__AIM OF THE EXERCISE__. Repeat all the data word for word.

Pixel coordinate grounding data

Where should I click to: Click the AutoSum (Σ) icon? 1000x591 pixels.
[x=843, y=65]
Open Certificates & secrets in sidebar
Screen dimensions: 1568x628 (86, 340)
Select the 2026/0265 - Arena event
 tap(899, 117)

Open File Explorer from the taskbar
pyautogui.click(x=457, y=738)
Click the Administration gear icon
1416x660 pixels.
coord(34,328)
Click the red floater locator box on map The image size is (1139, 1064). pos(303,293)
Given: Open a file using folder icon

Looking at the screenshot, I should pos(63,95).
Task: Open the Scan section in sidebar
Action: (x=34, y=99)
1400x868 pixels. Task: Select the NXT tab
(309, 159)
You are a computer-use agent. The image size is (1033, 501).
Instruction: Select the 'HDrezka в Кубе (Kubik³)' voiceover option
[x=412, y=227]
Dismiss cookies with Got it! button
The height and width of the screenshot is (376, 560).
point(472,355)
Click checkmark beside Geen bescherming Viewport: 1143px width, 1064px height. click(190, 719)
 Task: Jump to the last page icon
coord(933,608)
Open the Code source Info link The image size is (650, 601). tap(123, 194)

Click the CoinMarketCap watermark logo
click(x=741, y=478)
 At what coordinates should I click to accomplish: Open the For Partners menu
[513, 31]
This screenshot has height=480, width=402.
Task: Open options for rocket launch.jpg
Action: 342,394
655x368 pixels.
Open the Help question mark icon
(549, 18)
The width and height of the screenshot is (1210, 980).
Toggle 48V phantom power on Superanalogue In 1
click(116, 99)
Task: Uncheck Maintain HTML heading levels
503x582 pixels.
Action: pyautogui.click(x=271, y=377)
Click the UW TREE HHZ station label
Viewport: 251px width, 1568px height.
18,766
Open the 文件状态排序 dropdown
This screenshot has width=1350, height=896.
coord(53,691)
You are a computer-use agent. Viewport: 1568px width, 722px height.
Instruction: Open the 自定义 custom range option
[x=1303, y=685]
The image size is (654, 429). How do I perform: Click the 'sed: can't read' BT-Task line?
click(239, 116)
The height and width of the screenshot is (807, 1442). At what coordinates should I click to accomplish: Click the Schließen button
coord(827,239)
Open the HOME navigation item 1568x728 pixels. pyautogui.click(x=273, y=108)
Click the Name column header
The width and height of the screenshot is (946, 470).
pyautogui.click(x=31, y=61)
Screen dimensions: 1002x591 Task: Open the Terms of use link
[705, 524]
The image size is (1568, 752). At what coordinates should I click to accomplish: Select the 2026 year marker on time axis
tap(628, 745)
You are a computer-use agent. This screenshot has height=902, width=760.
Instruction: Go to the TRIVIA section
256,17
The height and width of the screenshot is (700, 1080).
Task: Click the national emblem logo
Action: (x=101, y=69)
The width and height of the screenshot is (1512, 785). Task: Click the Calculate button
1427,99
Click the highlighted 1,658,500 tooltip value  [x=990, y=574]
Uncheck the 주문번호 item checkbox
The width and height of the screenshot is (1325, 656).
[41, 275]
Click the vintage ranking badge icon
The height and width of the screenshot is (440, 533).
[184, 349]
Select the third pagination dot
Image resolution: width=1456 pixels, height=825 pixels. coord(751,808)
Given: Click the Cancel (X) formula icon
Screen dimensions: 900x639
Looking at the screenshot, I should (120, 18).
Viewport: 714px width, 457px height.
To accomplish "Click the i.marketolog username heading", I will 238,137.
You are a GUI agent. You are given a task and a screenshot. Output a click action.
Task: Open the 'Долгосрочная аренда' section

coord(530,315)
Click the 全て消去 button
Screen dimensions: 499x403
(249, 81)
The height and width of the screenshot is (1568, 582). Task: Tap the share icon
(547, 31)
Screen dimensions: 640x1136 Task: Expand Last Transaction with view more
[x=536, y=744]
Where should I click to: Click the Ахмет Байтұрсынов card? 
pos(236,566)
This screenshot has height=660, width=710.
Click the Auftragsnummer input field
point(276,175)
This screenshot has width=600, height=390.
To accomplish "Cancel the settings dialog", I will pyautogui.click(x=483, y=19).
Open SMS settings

__WRITTEN ANSWER__.
Where should I click to: Click the AutoSum (Σ) icon? 1000x591 pixels.
[x=843, y=65]
Open Certificates & secrets in sidebar
Screen dimensions: 1568x628 (86, 340)
Select the 2026/0265 - Arena event
 tap(899, 117)

Open File Explorer from the taskbar
pyautogui.click(x=457, y=738)
Click the Administration gear icon
1416x660 pixels.
coord(34,328)
Click the red floater locator box on map The image size is (1139, 1064). pos(303,293)
Given: Open a file using folder icon

Looking at the screenshot, I should pos(63,95).
Task: Open the Scan section in sidebar
Action: (x=34, y=99)
1400x868 pixels. Task: Select the NXT tab
(309, 159)
You are a computer-use agent. The image size is (1033, 501).
Instruction: Select the 'HDrezka в Кубе (Kubik³)' voiceover option
[x=412, y=227]
Dismiss cookies with Got it! button
The height and width of the screenshot is (376, 560).
point(472,355)
Click checkmark beside Geen bescherming Viewport: 1143px width, 1064px height. click(190, 719)
 Task: Jump to the last page icon
coord(933,608)
Open the Code source Info link The image size is (650, 601). tap(123, 194)

Click the CoinMarketCap watermark logo
click(x=741, y=478)
 At what coordinates should I click to accomplish: Open the For Partners menu
[513, 31]
This screenshot has height=480, width=402.
Task: Open options for rocket launch.jpg
Action: 342,394
655x368 pixels.
Open the Help question mark icon
(549, 18)
The width and height of the screenshot is (1210, 980).
Toggle 48V phantom power on Superanalogue In 1
click(116, 99)
Task: Uncheck Maintain HTML heading levels
503x582 pixels.
Action: pyautogui.click(x=271, y=377)
Click the UW TREE HHZ station label
Viewport: 251px width, 1568px height.
18,766
Open the 文件状态排序 dropdown
This screenshot has width=1350, height=896.
coord(53,691)
You are a computer-use agent. Viewport: 1568px width, 722px height.
Instruction: Open the 自定义 custom range option
[x=1303, y=685]
The image size is (654, 429). How do I perform: Click the 'sed: can't read' BT-Task line?
click(239, 116)
The height and width of the screenshot is (807, 1442). At what coordinates should I click to accomplish: Click the Schließen button
coord(827,239)
Open the HOME navigation item 1568x728 pixels. pyautogui.click(x=273, y=108)
Click the Name column header
The width and height of the screenshot is (946, 470).
pyautogui.click(x=31, y=61)
Screen dimensions: 1002x591 Task: Open the Terms of use link
[705, 524]
The image size is (1568, 752). At what coordinates should I click to accomplish: Select the 2026 year marker on time axis
tap(628, 745)
You are a computer-use agent. This screenshot has height=902, width=760.
Instruction: Go to the TRIVIA section
256,17
The height and width of the screenshot is (700, 1080).
Task: Click the national emblem logo
Action: (x=101, y=69)
The width and height of the screenshot is (1512, 785). Task: Click the Calculate button
1427,99
Click the highlighted 1,658,500 tooltip value  [x=990, y=574]
Uncheck the 주문번호 item checkbox
The width and height of the screenshot is (1325, 656).
[41, 275]
Click the vintage ranking badge icon
The height and width of the screenshot is (440, 533).
[184, 349]
Select the third pagination dot
Image resolution: width=1456 pixels, height=825 pixels. coord(751,808)
Given: Click the Cancel (X) formula icon
Screen dimensions: 900x639
Looking at the screenshot, I should (120, 18).
Viewport: 714px width, 457px height.
To accomplish "Click the i.marketolog username heading", I will 238,137.
You are a GUI agent. You are given a task and a screenshot. Output a click action.
Task: Open the 'Долгосрочная аренда' section

coord(530,315)
Click the 全て消去 button
Screen dimensions: 499x403
(249, 81)
The height and width of the screenshot is (1568, 582). Task: Tap the share icon
(547, 31)
Screen dimensions: 640x1136 Task: Expand Last Transaction with view more
[x=536, y=744]
Where should I click to: Click the Ахмет Байтұрсынов card? 
pos(236,566)
This screenshot has height=660, width=710.
Click the Auftragsnummer input field
point(276,175)
This screenshot has width=600, height=390.
To accomplish "Cancel the settings dialog", I will pyautogui.click(x=483, y=19).
Open SMS settings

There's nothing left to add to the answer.